(RAW DATA)

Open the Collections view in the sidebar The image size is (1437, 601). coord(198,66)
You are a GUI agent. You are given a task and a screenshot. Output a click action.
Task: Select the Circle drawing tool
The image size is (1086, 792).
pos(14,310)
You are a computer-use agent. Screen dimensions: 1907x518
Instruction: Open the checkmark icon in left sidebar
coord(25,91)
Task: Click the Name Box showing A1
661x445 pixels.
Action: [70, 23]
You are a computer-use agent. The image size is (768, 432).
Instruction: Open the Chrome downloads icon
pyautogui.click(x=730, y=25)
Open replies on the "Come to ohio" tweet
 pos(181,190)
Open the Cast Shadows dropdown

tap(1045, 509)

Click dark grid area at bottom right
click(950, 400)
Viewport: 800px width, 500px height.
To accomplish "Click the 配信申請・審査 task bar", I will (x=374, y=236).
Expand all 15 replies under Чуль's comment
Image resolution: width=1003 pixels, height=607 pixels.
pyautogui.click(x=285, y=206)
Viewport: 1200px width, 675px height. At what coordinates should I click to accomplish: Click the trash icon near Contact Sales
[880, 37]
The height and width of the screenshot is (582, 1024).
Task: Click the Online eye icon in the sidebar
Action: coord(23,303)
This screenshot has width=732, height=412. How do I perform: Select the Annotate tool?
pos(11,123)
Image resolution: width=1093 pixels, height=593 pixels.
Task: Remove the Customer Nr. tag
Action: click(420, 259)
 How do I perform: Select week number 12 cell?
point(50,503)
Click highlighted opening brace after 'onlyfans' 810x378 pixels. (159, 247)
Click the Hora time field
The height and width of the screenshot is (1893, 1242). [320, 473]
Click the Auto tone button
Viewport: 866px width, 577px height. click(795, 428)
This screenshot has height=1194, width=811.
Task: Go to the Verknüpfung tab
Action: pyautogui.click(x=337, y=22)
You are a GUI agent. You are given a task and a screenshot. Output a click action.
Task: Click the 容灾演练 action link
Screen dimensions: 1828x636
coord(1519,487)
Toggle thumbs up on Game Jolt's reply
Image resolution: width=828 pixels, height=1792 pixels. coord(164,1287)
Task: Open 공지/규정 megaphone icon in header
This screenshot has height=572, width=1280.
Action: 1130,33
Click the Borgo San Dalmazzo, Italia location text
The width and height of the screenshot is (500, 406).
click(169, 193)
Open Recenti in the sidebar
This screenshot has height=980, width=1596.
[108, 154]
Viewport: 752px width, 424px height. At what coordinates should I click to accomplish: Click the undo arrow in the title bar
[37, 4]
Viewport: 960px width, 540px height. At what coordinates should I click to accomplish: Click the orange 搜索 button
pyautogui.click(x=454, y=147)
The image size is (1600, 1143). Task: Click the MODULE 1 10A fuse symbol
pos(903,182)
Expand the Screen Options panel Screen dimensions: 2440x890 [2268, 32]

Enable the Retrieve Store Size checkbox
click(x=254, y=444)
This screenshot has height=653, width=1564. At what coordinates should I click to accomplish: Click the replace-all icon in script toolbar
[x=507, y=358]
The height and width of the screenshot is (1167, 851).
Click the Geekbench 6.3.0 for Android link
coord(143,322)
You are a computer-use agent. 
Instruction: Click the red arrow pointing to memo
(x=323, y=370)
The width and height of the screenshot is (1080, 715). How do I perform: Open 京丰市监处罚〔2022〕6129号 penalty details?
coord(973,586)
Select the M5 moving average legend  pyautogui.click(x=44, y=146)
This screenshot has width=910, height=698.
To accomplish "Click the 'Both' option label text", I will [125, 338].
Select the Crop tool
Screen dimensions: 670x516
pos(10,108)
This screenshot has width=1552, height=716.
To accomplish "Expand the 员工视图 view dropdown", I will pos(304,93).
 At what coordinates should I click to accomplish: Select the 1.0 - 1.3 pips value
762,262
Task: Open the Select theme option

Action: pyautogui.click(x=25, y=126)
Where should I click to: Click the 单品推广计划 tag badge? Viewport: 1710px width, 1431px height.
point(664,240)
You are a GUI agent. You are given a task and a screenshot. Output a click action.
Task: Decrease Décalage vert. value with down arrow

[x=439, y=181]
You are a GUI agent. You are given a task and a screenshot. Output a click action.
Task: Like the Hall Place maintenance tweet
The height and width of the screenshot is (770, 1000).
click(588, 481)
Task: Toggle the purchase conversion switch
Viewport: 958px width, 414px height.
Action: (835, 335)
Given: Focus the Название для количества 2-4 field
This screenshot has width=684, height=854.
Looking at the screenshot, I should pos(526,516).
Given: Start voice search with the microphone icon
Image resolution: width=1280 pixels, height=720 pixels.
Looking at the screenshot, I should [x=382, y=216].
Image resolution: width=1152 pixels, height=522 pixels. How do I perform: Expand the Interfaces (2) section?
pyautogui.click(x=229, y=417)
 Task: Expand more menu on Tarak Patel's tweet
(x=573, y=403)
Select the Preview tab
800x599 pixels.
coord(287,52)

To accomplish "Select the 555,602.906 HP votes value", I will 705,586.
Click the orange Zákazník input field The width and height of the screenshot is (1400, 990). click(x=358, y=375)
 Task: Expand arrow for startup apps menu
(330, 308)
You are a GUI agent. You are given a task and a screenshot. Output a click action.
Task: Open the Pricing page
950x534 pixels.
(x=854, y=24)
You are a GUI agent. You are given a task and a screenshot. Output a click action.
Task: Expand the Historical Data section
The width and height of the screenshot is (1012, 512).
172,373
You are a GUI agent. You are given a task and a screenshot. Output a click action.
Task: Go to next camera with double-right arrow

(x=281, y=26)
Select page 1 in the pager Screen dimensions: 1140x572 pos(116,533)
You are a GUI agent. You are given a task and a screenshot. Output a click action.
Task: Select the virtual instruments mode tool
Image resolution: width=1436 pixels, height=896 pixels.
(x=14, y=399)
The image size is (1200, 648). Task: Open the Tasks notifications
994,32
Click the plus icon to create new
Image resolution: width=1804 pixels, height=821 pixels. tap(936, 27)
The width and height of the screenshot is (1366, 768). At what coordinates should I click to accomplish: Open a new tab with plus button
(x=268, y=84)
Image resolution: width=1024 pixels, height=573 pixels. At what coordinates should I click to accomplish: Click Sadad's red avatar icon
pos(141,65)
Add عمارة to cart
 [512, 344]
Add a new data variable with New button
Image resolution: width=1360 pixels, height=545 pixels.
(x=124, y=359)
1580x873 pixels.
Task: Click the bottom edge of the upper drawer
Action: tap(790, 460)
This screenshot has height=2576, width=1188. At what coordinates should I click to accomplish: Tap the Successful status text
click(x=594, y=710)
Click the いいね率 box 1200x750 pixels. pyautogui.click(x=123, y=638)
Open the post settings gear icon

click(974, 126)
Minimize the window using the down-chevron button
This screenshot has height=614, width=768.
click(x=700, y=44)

(End RAW DATA)

THE TASK :: When a line above contains the string "will", copy that line.

ANSWER TO THIS EXERCISE ::
To accomplish "Click the 配信申請・審査 task bar", I will (x=374, y=236).
To accomplish "Click the 'Both' option label text", I will [125, 338].
To accomplish "Expand the 员工视图 view dropdown", I will pos(304,93).
To accomplish "Select the 555,602.906 HP votes value", I will 705,586.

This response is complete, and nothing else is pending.